Thursday, July 26, 2007

SOON I WILL BE INVINCIBLE

By Austin Grossman

Pantheon. 287 pp. $22.95

Since the end of the golden age of comic books in the mid-1950s, the industry has continued to reinvent itself by exploring one simple question: What would a superhero world look like if it were real? This was the major impetus behind the rise of Marvel comics in the 1960s and '70s, as well as the darker, more sobering visions presented in the '80s with Frank Miller's "The Dark Knight Returns" and Alan Moore's "The Watchmen," landmark works that gave birth to the modern era of adult-oriented superhero storytelling.

Within this tradition now comes a prose exploration, Austin Grossman's enjoyable debut, "Soon I Will Be Invincible," which takes the genre of the superheroic into the realm of literary fiction, where navel-gazing is an established art form.

When CoreFire -- Earth's supreme Ubermensch and "World's Mightiest Hero" -- goes missing, few in the costumed vigilante community doubt that his nemesis, Doctor Impossible, had something to do with it. From Doctor Impossible's perspective, his hatred of the superman is completely understandable: "He could fly, which was reason enough to resent him. He didn't even have the decency to work for it, to flap a pair of wings or at least glow a little. He seemed to do it purely out of a sense of entitlement -- something about it suggested the rest of us had simply knuckled under to gravity."

To those who assume Doctor Impossible is guilty, it doesn't matter that he is locked behind bars and has been for a while; the penal system is a revolving door to the world's foremost evil genius. Doctor Impossible quickly proves this fact by breaking out and working to fulfill his evil potential.

On the trail of the CoreFire mystery and the escaped Doctor Impossible is Fatale, a cyborg whose history is unknown even to herself. Fatale accepts an invitation to join America's A-list superhero squad, the Champions, who reunite to deal with the disappearance of their former member. As Fatale grows accustomed to the Champions' moody ensemble of comic-book archetypes, she begins to discover the truth behind CoreFire's vanishing act and the dark secrets behind her own origin as well.

Told in chapters that jump back and forth between the often humorous, engaging first-person narratives of Doctor Impossible and Fatale, "Soon I Will Be Invincible" revels in the mundane reality behind the masks, the adult concerns that motivate these flawed superheroes to get out of bed each morning and put their capes back on.

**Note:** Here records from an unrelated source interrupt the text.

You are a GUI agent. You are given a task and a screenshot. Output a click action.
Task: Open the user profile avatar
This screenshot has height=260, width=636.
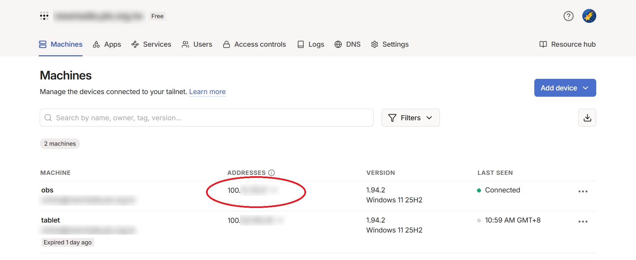tap(589, 16)
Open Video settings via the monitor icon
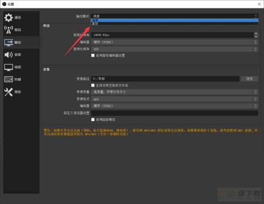The height and width of the screenshot is (204, 264). pyautogui.click(x=8, y=67)
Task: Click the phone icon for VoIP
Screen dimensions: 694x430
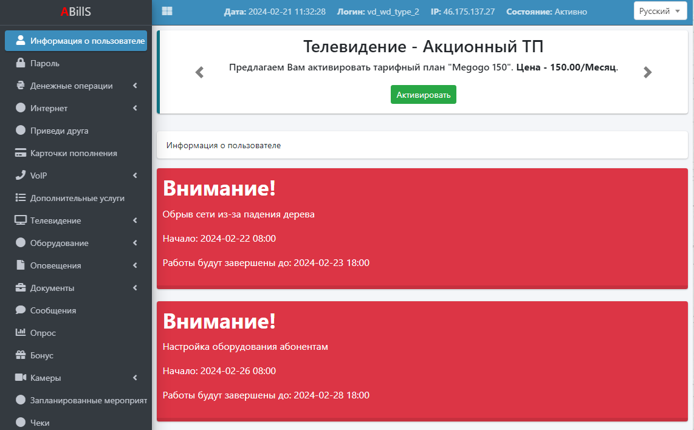Action: 21,176
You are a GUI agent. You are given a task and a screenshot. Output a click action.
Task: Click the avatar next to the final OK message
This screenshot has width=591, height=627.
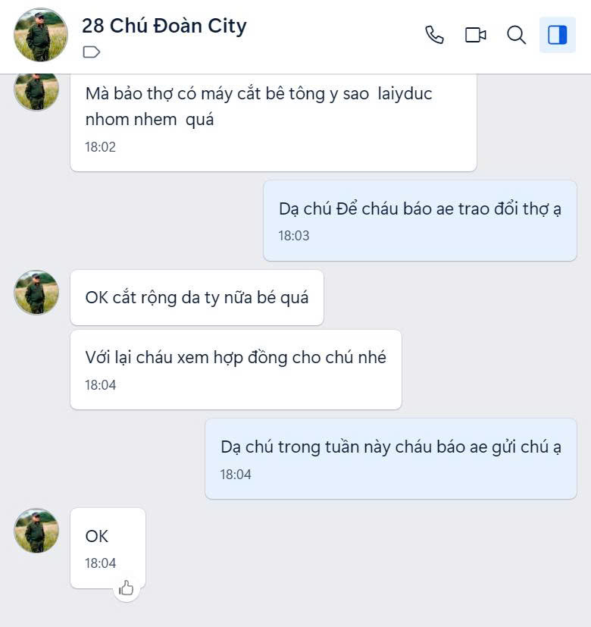(x=36, y=531)
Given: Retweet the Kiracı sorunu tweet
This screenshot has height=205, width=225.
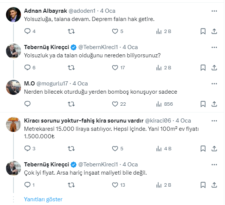Looking at the screenshot, I should [x=71, y=148].
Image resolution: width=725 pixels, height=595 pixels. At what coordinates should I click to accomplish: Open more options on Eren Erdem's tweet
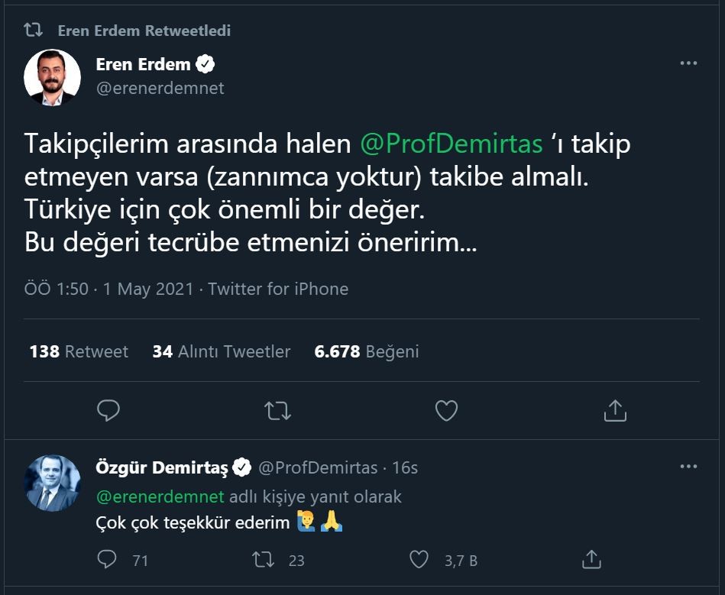point(688,64)
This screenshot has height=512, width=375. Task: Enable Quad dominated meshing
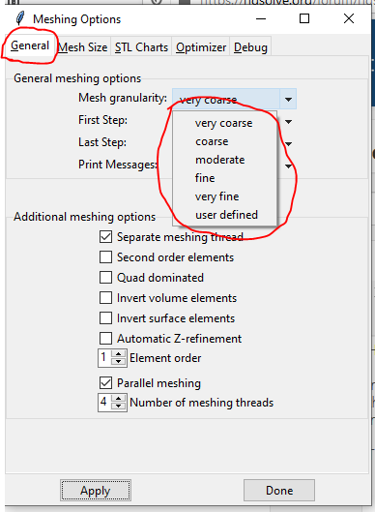click(x=105, y=278)
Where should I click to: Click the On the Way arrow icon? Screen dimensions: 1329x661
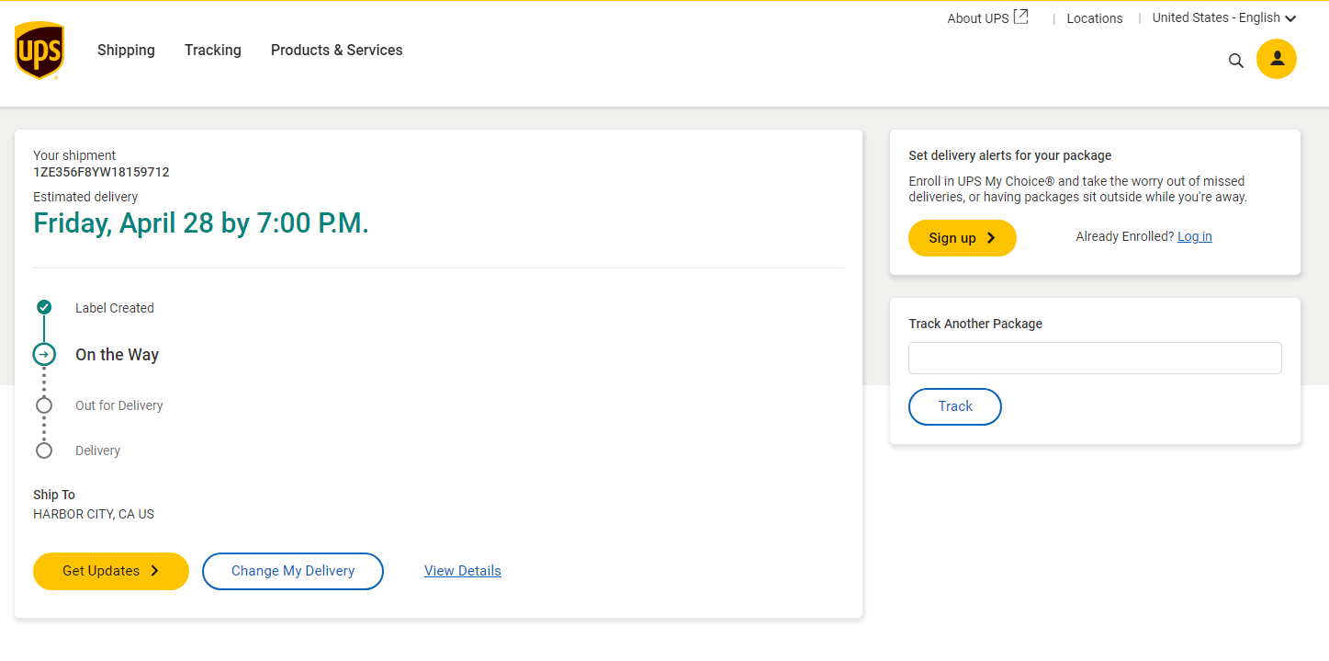44,354
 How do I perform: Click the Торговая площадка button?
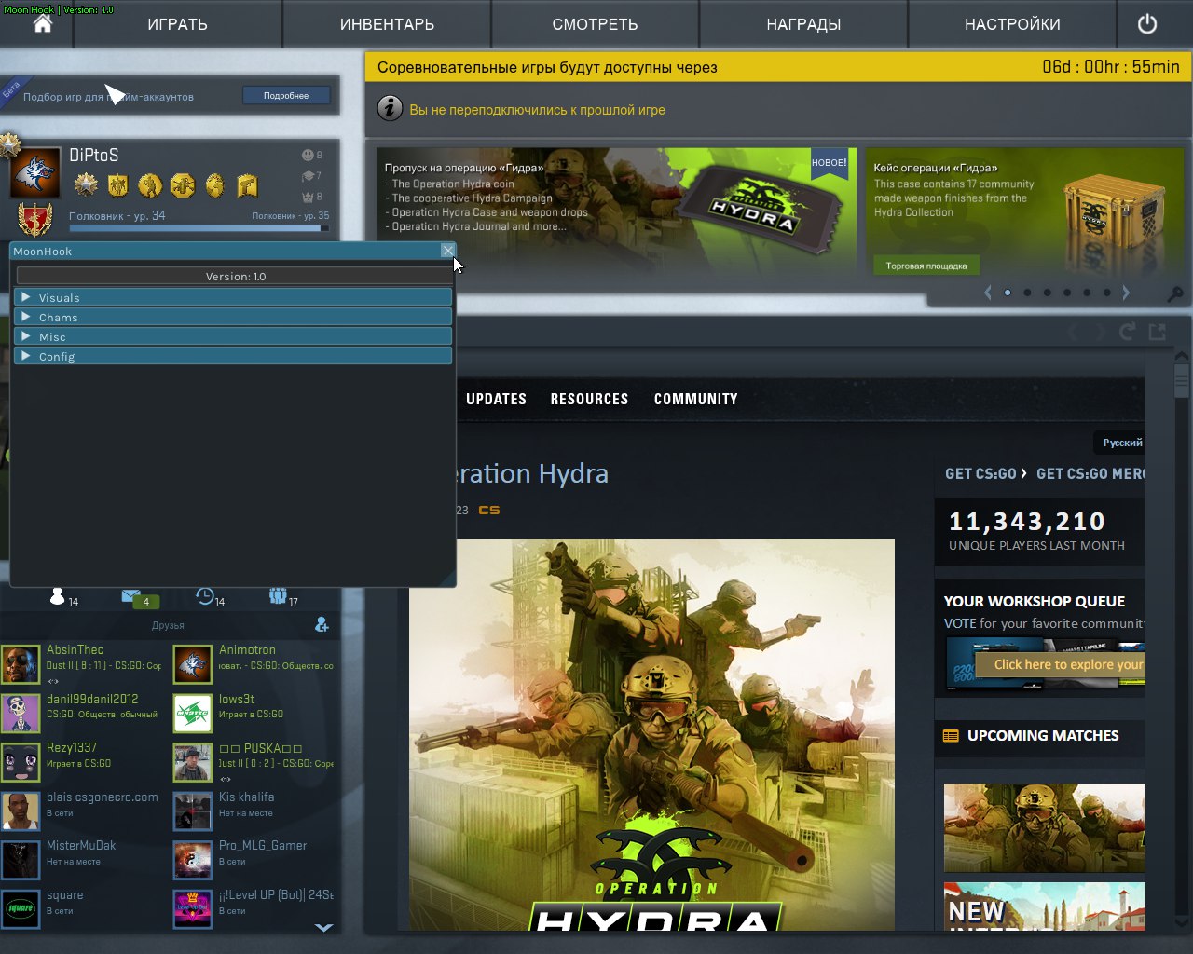point(926,266)
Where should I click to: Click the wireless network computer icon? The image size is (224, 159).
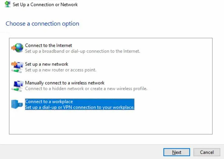[17, 86]
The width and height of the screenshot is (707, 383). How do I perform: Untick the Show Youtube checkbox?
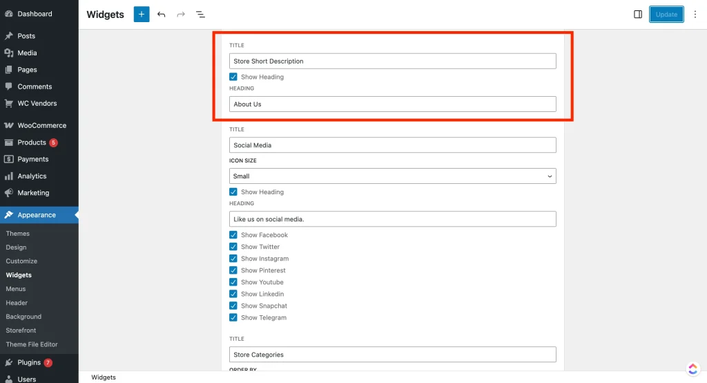[233, 282]
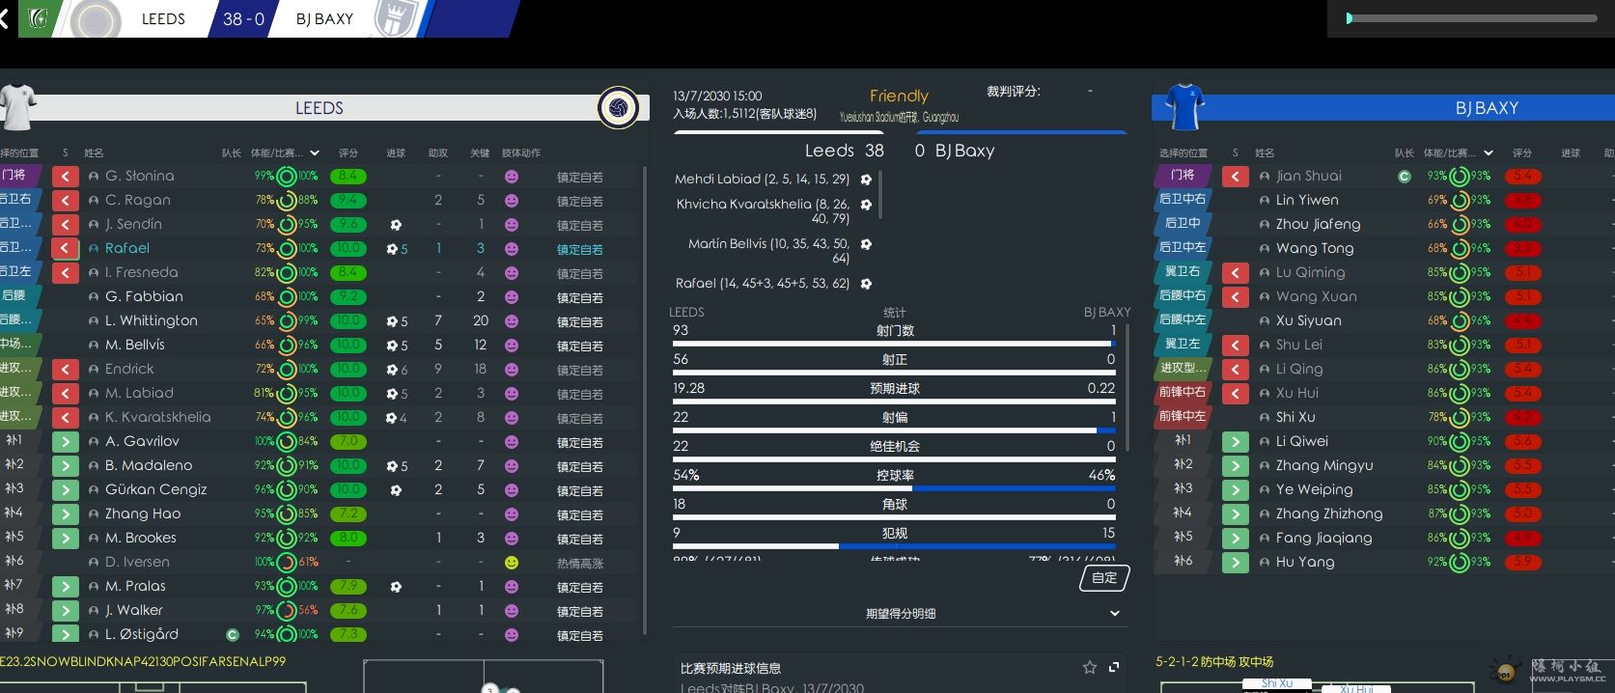Click the 自定 customise button

point(1104,578)
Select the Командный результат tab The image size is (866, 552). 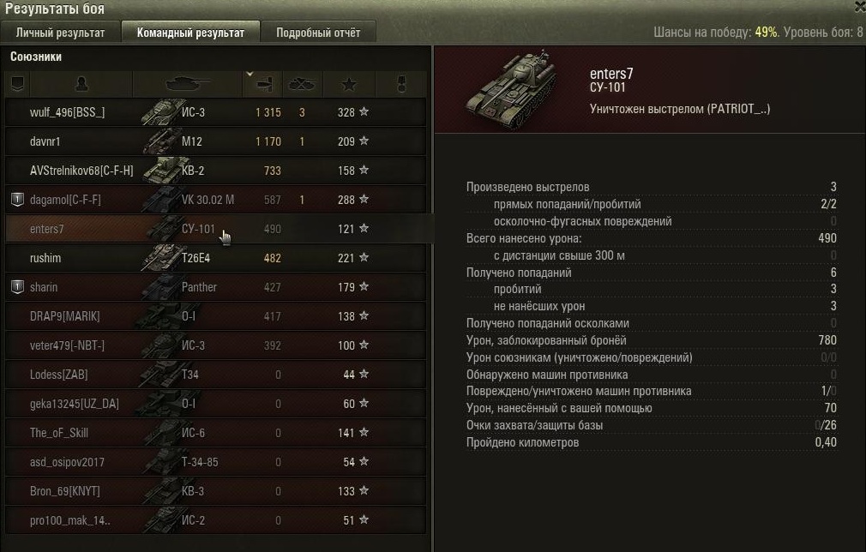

It is Doctor Impossible, though, who gets all of the best lines -- the great villains always do. "In street clothes I'd just be a criminal. Which I am, of course, but in the costume I'm something more. I wear the flag of a country that never existed and the uniform of its glorious army, spreading forth the dominion of the invincible empire of me."

It's not surprising to see the superhero world invade the medium of literary fiction, considering the number of prose writers who have made their way across the border into the comic-book universe in the past decade. Michael Chabon didn't just write a Pulitzer Prize-winning book about comic-book artists, "The Amazing Adventures of Kavalier and Clay," he also followed that up with an actual comic-book series, "The Escapist." And Jonathan Lethem used the superhero genre as a source of weighted metaphor in his story collection "Men and Cartoons." But Grossman is content to stay within the borders of this fantasy world, bringing it to life in all of its colorized, comic glory.

Much of the writing happening in mainstream comics at the moment is about pushing the limits of the superhero genre, but in Grossman's novel the genre is not pushed into new levels of bleak realism. Rather, this fabulist vision is meticulously captured so that it might be gleefully explored, nostalgically, within its traditional boundaries. "Soon I Will Be Invincible" is a superhero story re-created with the great pleasure of an adult too old to play with action figures but young enough to remember the feeling of that childhood joy and translate it into prose.